Two trends are apparent. First, the BSAFs for PCBs appear to exceed those of the dioxin and furan congeners by an order of magnitude and more. Second, and from limited data, it would appear that BSAFs increase from dichloro- through hexa- or perhaps hepta-chloro PCBs, and then decrease thereafter. An assignment of a BSAF for 2,3,3',4,4',5,5'-HPCB is not apparent from the data summary below. The data point from Siskiwit for the single heptachloro-PCB, which was 2,2',3,4',5,5',6-HPCB, was estimated by Parkerton (1991) as 12.5. The BSAF for flounder from New Bedford Harbor estimated by Parkerton (1991) was 0.84, with BSAFs for lobster and crab as 1.29 and 2.74, respectively. A value of 2.00 is assigned to 2,3,3',4,4',5,5'-HPCB for the example scenarios in Chapter 5.

Finally, it should be noted that these assignments are based on data on vertebrate rather than invertebrate aquatic species. It is generally recognized that invertebrates do not possess the enzymatic capability to metabolize hydrophobic compounds as effectively as higher chordates. As a result, invertebrate species such as mussels, clams, oysters, shrimp, crabs and lobsters may have BSAF values much higher than those observed for fish. Parkerton (1991) and Parkerton, et al. (1993) reviewed the literature to estimate BSAFs of 1 to 5 for species including grass shrimp, sandworms, deposit feeding clams, and blue mussel for PCDD/PCDFs and PCBs.

table Table 4-2 Available Biota to Sediment Accumulation Factors, BSAF, for PCBs.  
expand table Table V3 4-2


Lipid contents of edible fish species have not been compiled, although such a compilation would clearly be useful if applying a BSAF in an assessment mode such as is done here. BSAFs are typically developed on the basis of whole fish lipid content, so estimates of whole fish concentrations should be made with a whole fish lipid content. Parkerton, et al. (1993) cautions, however, that lipid contents of edible portions of fish may be lower than lipid contents of some of the fish portions that were sampled and used to develop BSAFs. Non-edible high lipid content portions include, for example, liver and hepatopancreas. Parkerton, et al. (1993) develops the parameter, b , which is defined as the ratio of the lipid content of the edible portion and the sampled tissue. To demonstrate the impact of this ratio, Parkerton used data from Niimi and Oliver (1989) which included PCB and other halocarbon compound concentration in whole fish and fillets of fish taken from the Great Lakes. The b (defined here as the ratio of lipid in fillet to lipid of whole fish) for these fish, which included brown trout, lake trout, rainbow trout, and coho salmon, ranged from 0.22 to 0.51. The ratio of fillet to contaminant concentrations ranged from 0.20 to 0.54.

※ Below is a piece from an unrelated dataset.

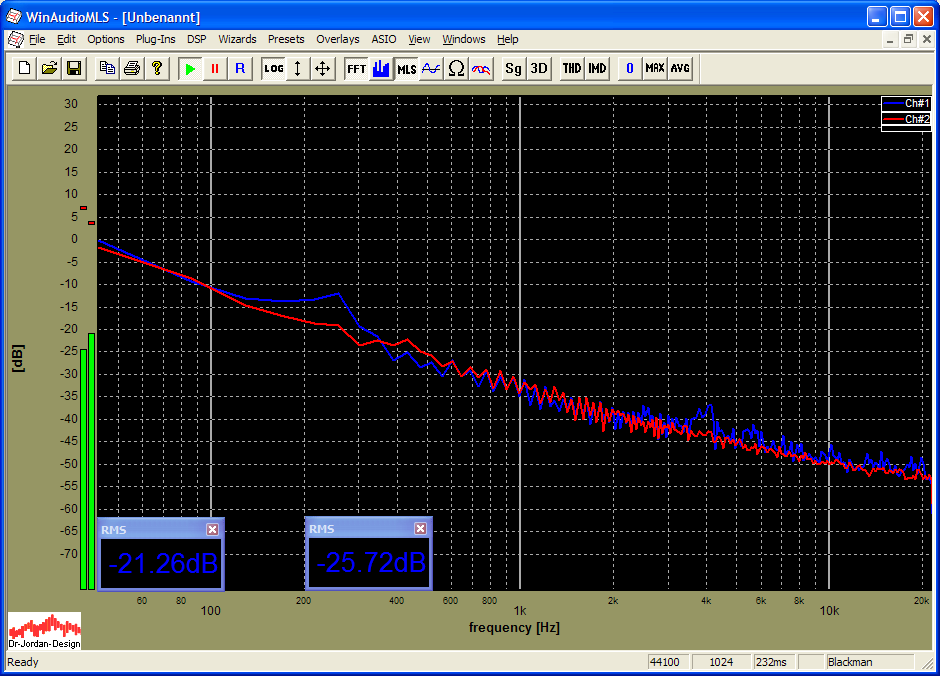The height and width of the screenshot is (676, 940).
Task: Enable AVG averaging in toolbar
Action: pyautogui.click(x=680, y=68)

In the context of the current model, concentrations in fish for estimating exposure are estimated as the product of: organic carbon normalized bottom sediment concentrations * BSAF * flipid. BSAFs (in theory) are independent of fish tissue being sampled - they are ratios of the organic carbon normalized concentration and fish lipid concentration. Users should be aware, however, that the flipid value assigned should correspond to the fish concentration of interest - that could be whole fish if the model is used in validation exercises or edible fish if the model is used for exposure assessment. Cook, et al. (1990) and EPA (1993) assumed a lipid content of 0.07 for fish in discussions of BSAF and related methodologies for estimating bioaccumulation of 2,3,7,8-TCDD in aquatic ecosystems. This assessment will also assume a flipid of 0.07, and since its use in this context is in exposure assessment, this value could be thought of as a edible portion lipid fraction.

Different lipid contents have been reported for the same fish, so generalizations are difficult to make at this point. EPA (1990b) lists percent lipid contents for Lake Ontario fish including brown trout:

14.3%, lake trout:
21.1%, coho salmon:
6.45%, yellow perch:
5.2%, and white perch:
17.1%. Kuehl, et al. (1987) lists a range of percent lipid for carp taken at different days during a study of between 13.0 and 18.7%.